Abstract

Nineteenth-century Bengal was a period of change, conflict and accommodation both among the bhadralok – literally translated to mean the gentle folk, the middle classes – as well as between them and the British rulers. The world view of the bhadralok and its search for a new paradigm had its material basis in changes in existing land relations, the emergence of the market and of urban spaces as well as the spread of education and literacy. Often changes in familial patterns, new roles for girls and women, their education and introduction to wider society, reflected developments in Britain. As the colonial encounter brought about a range of changes in a rapidly evolving social, economic and geographic scenario, it is important to try and understand inter-personal dynamics and at the level of individual consciousnesses.
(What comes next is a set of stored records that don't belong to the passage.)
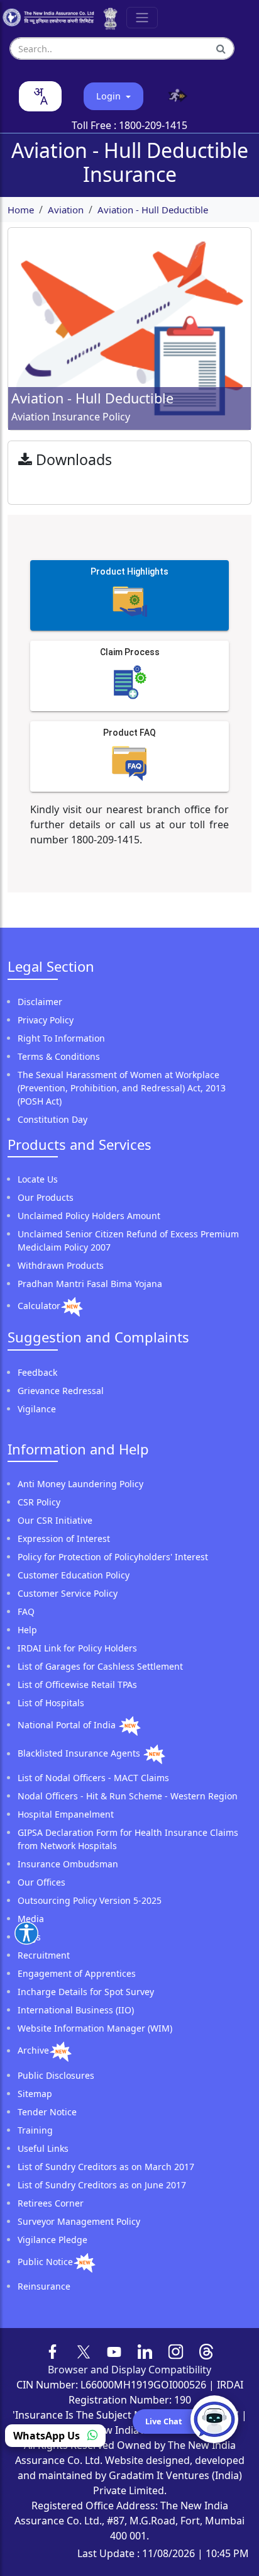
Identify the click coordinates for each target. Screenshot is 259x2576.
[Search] (221, 48)
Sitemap (35, 2094)
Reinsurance (44, 2286)
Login (109, 96)
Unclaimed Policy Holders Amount (89, 1216)
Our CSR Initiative (55, 1520)
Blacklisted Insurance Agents (80, 1754)
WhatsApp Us (47, 2436)
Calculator (39, 1306)
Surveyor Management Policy (79, 2221)
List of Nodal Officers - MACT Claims (93, 1778)
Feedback (37, 1372)
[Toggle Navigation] (142, 17)
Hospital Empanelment (66, 1814)
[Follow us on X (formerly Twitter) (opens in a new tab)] (83, 2351)
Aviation (66, 209)
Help (27, 1630)
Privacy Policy (46, 1020)
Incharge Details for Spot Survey (86, 1992)
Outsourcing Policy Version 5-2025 (90, 1900)
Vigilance (37, 1409)
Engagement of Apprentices (77, 1973)
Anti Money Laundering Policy (80, 1484)
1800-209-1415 (153, 125)
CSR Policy (39, 1502)
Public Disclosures (56, 2075)
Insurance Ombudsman (68, 1864)
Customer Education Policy (74, 1575)
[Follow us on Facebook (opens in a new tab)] (53, 2351)
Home (21, 209)
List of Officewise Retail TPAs (77, 1684)
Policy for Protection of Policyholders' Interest (113, 1557)
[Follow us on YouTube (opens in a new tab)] (114, 2351)
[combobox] (40, 96)
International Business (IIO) (76, 2010)
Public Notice (45, 2262)
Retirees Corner (51, 2203)
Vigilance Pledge (52, 2240)
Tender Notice (47, 2112)
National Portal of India (68, 1725)
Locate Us (38, 1179)
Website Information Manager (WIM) (95, 2028)
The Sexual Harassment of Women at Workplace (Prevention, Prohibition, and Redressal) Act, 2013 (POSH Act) (122, 1088)
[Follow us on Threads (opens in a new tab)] (206, 2351)
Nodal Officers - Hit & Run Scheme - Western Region (128, 1796)
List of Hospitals (51, 1703)
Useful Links (43, 2148)
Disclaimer (40, 1002)
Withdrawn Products (61, 1265)
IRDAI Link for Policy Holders (77, 1648)
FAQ (26, 1611)
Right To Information (61, 1038)
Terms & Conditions (59, 1056)
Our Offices (41, 1882)
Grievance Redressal (61, 1391)
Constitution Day (52, 1119)
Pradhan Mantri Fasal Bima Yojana (90, 1284)
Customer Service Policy (68, 1593)
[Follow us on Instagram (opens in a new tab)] (176, 2351)
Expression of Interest (64, 1538)
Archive (33, 2051)
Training (35, 2130)
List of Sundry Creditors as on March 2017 (106, 2167)
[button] (175, 96)
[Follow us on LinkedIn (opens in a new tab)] (145, 2351)
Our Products (46, 1197)
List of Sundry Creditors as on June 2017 (102, 2185)
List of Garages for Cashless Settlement (100, 1666)
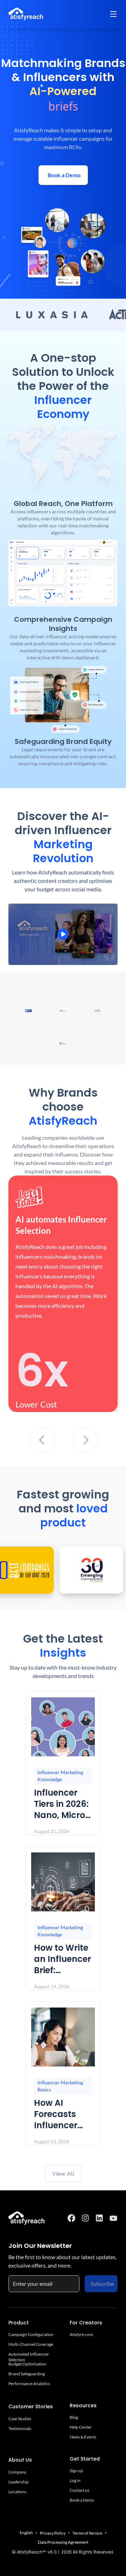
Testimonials (19, 2428)
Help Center (81, 2427)
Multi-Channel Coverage (30, 2344)
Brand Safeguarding (26, 2373)
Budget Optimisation (27, 2364)
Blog (74, 2417)
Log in (75, 2478)
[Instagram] (85, 2218)
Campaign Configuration (31, 2334)
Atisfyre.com (81, 2334)
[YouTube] (113, 2218)
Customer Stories (30, 2406)
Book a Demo (82, 2500)
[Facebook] (71, 2218)
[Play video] (63, 934)
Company (17, 2472)
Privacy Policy (52, 2533)
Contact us (79, 2490)
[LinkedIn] (99, 2218)
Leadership (18, 2481)
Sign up (76, 2468)
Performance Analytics (29, 2383)
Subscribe (102, 2283)
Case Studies (19, 2418)
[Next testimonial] (85, 1440)
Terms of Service (87, 2533)
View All (63, 2173)
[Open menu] (113, 14)
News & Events (83, 2436)
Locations (17, 2491)
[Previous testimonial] (41, 1440)
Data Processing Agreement (63, 2542)
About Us (20, 2459)
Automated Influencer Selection (28, 2354)
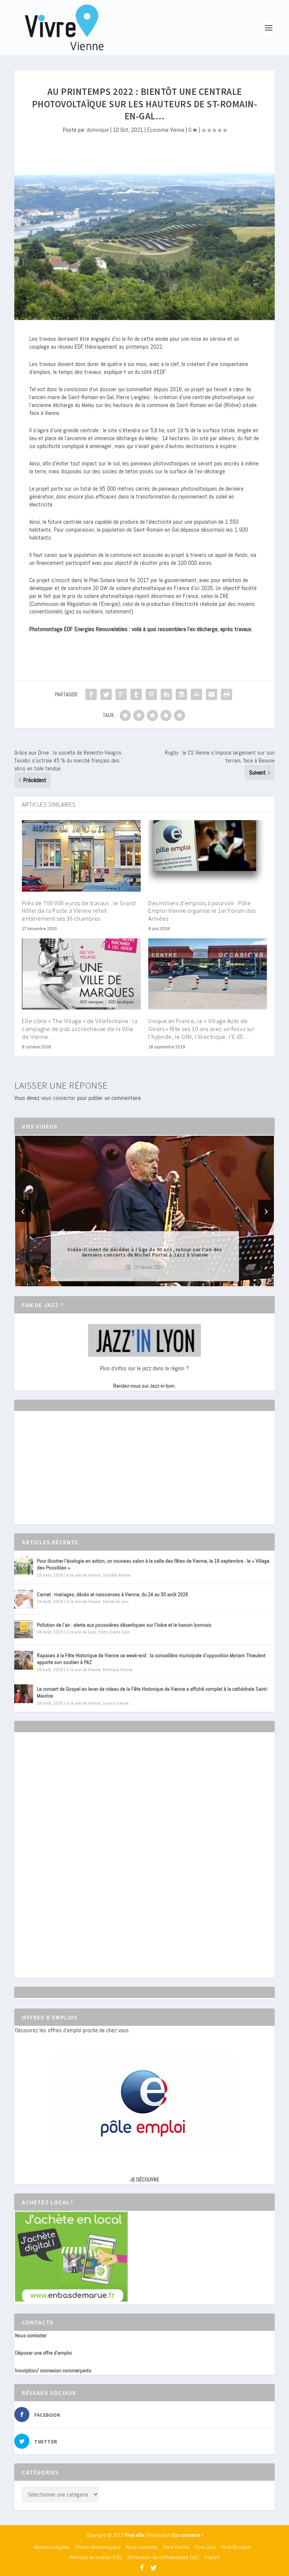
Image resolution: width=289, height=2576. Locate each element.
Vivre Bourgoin (236, 2547)
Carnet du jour (116, 1601)
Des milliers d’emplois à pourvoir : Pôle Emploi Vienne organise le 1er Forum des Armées (202, 911)
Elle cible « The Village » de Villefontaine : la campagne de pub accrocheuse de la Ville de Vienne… (79, 1028)
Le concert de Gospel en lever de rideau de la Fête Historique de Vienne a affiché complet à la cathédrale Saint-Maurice (152, 1692)
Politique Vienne (117, 1670)
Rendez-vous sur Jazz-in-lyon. (144, 1385)
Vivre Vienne (176, 2547)
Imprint (212, 2557)
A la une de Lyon (81, 1632)
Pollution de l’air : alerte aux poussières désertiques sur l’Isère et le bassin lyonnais (124, 1624)
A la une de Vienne (83, 1575)
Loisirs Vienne (116, 1703)
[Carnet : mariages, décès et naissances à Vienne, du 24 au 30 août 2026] (23, 1599)
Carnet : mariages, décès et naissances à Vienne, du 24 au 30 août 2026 (112, 1594)
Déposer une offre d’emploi (43, 2352)
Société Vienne (117, 1575)
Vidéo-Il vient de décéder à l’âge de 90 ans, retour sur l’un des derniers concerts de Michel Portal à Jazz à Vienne (144, 1252)
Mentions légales (52, 2547)
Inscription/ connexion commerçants (53, 2370)
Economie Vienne (165, 130)
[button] (134, 1280)
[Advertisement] (71, 1474)
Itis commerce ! (187, 2535)
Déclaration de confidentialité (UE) (163, 2557)
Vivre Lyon (205, 2547)
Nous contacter (31, 2335)
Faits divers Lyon (114, 1632)
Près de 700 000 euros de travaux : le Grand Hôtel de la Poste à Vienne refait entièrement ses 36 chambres (79, 911)
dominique (98, 130)
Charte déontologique (97, 2547)
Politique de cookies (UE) (96, 2557)
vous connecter (58, 1098)
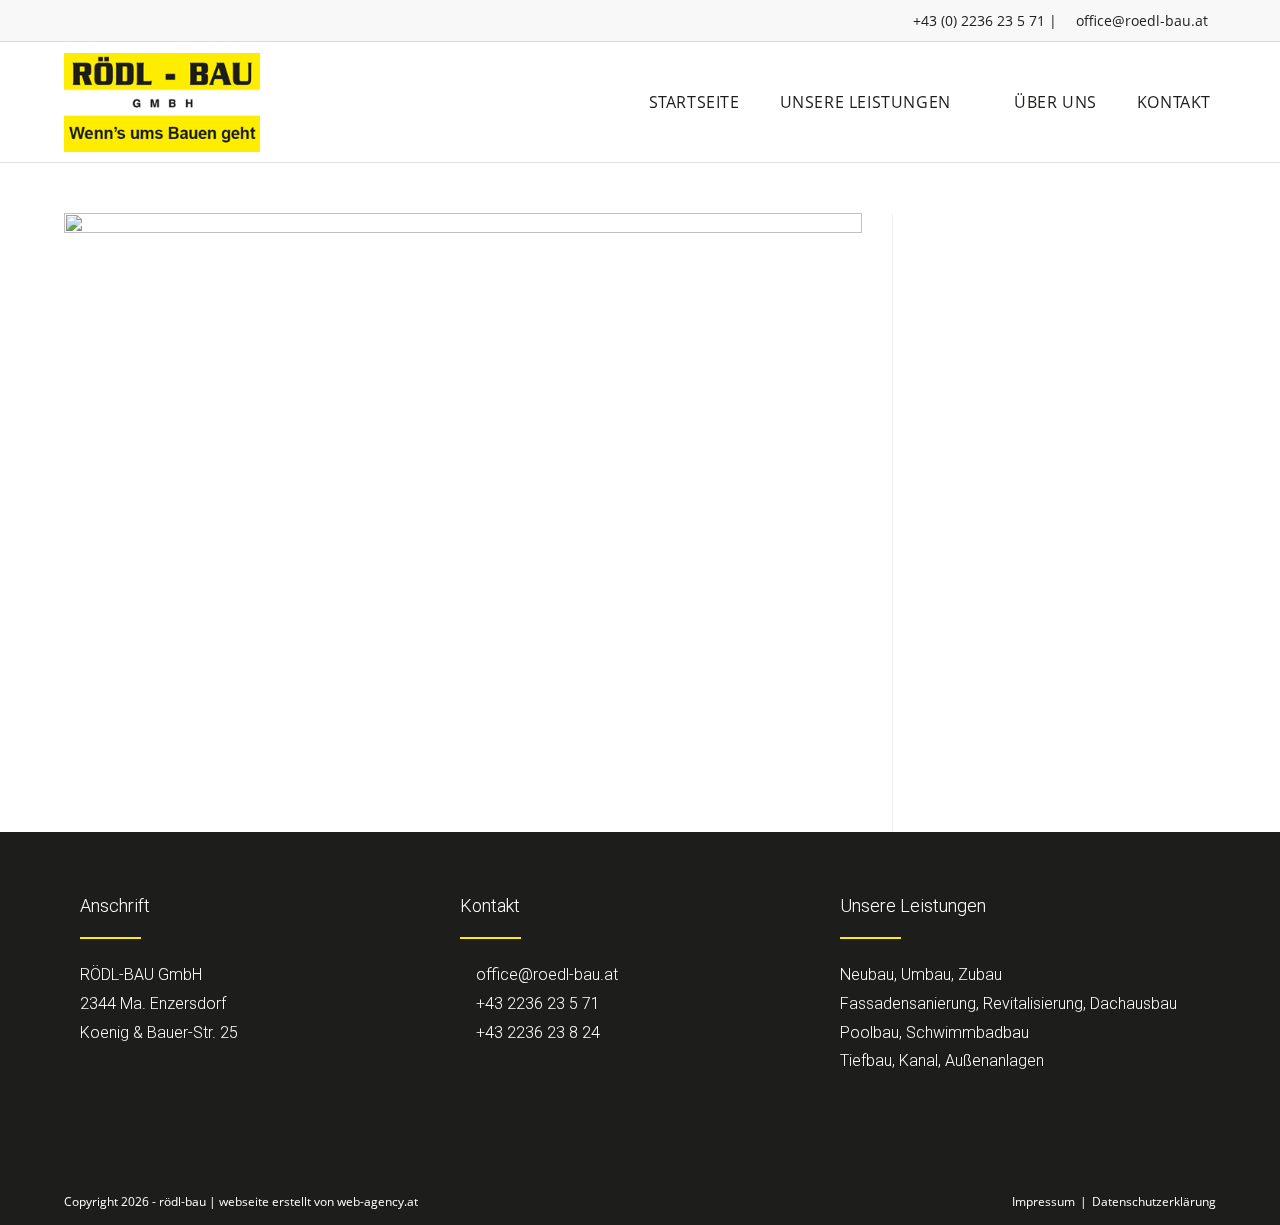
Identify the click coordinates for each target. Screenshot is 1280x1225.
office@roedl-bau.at (1142, 20)
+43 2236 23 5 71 (536, 1003)
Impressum (1043, 1201)
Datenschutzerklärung (1154, 1201)
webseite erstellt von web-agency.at (318, 1201)
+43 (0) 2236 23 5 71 (979, 20)
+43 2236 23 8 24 (536, 1032)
Women started reflecting and writing about their lives by the middle of the last century; the preferred form was the journal or diary. Several wrote many years later, often in widowhood. Monica Chanda was one such woman: the only daughter of Sarala and J.N. Gupta, a member of the Indian Civil Service, she was persuaded, at the age of 70, to write about her childhood, a period of her life she loved reminiscing about to her children and grandchildren. Life in the districts, her mother's role as civil service wife par excellence, early schooling and its later denial are evocatively sketched in this brief memoir. The present article will deal with constructions of a post-Victorian Indo-Anglian girlhood as perceived by Monica, using extensive quotations from the unpublished text. It will also try to trace the symbiotic relationship with the British Raj – viewed often with mixed feelings by the colonized.